Mary is a child.
Hence, Mary should play.
(2) No teacher should judge hastily.
You are a teacher.
Hence, you should not judge hastily.
In the second syllogism the inference, “you should not judge hastily,” is derived from the other two judgments by merely eliminating the common term teacher and disjoining the remaining two terms. The inference is consequently a new judgment. Therefore, reasoning is only a matter of judging carried to a more complex stage.
To summarize—conception is largely a matter of conjoining a general notion with an individual notion, judging of conjoining and disjoining all kinds of notions and inference of conjoining and disjoining judgments. All three processes go to form the larger process of thinking. The concept, the judgment and the inference are products arising from conjoining and disjoining notions.

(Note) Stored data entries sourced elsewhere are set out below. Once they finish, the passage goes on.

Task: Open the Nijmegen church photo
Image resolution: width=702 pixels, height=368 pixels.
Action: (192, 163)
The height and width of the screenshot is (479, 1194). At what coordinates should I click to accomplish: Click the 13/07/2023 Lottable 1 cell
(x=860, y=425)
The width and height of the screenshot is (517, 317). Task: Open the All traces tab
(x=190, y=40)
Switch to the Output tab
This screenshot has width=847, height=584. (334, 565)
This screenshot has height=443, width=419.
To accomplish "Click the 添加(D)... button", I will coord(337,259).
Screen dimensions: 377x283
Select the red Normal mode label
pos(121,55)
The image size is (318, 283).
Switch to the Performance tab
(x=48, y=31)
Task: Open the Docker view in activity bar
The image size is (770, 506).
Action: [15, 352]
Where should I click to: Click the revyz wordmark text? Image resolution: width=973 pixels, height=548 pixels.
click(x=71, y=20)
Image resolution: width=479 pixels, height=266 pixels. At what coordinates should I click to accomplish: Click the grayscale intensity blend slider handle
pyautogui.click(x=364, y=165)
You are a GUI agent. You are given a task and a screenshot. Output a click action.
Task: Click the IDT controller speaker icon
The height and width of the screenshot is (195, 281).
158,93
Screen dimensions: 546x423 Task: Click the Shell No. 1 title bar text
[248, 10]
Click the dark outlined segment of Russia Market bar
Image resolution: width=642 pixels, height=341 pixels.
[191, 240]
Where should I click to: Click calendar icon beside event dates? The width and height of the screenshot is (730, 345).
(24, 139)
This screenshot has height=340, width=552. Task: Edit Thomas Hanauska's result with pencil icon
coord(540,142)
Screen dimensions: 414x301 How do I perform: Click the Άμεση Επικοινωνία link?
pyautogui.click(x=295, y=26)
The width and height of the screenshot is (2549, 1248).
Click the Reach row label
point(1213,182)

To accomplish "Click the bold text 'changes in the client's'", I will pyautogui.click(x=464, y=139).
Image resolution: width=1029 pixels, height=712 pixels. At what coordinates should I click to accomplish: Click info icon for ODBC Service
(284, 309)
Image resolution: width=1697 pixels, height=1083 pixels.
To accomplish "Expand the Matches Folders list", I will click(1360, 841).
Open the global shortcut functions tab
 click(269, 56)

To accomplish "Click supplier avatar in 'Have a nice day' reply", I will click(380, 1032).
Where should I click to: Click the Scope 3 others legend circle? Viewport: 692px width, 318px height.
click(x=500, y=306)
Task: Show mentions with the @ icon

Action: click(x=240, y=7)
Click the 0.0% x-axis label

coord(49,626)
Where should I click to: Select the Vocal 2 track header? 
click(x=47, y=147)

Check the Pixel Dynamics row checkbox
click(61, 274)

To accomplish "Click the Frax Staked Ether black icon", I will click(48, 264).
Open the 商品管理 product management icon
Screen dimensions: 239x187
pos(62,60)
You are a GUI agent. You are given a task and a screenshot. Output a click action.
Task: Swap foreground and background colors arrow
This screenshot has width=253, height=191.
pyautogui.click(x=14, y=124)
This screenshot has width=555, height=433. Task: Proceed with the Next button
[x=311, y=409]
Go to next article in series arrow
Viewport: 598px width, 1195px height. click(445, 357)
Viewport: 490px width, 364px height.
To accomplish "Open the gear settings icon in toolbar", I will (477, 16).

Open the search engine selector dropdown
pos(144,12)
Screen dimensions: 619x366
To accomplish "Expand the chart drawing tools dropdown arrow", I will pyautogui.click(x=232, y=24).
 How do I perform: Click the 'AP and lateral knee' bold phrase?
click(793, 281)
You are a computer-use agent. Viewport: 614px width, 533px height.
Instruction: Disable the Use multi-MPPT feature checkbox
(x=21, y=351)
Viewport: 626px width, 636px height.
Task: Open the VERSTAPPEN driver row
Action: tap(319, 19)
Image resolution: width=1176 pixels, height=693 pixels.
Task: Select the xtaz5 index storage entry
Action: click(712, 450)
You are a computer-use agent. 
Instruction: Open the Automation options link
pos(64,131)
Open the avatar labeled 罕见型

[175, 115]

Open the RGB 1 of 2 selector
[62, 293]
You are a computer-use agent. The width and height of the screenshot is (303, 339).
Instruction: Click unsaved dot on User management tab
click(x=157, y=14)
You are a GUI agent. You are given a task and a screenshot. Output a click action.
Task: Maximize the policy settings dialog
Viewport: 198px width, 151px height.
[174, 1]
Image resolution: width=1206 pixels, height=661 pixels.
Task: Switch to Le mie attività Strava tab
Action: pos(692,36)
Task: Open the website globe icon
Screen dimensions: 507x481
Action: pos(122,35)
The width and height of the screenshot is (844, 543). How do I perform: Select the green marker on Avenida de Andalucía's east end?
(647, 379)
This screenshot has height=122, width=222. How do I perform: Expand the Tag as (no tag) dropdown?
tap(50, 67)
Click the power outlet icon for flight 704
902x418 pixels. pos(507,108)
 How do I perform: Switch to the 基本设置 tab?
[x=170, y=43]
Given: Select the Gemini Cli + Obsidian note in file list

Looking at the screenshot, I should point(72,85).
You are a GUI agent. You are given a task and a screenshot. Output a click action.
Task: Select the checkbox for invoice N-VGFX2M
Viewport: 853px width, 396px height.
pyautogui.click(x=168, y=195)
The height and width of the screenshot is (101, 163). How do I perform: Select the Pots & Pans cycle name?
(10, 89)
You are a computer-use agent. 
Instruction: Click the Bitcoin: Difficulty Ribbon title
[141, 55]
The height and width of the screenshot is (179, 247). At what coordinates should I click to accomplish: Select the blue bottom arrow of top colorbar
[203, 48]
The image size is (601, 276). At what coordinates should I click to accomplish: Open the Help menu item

12. THINKING AND APPREHENSION.
Says Jevons: “Simple apprehension is the act of the mind by which we merely become aware of something,or have an idea or impression of it brought into the mind;” while Hyslop states that “The process of knowledge which gives us percepts is apprehension.” It is obvious that the idea of the latter is that apprehension yields individual notions only, while Jevons, in citing the term iron as an illustration of his definition, would infer that the general notion is the product of apprehension. The term is strikingly ambiguous and will not be referred to often in this treatise. If the student desires a definition this will cover the concensus of opinion on the meaning of apprehension. Apprehension is that process of the knowing mind which yields the percept and concept. Some logicians give to the thinking mind the three aspects of apprehension, judging and reasoning.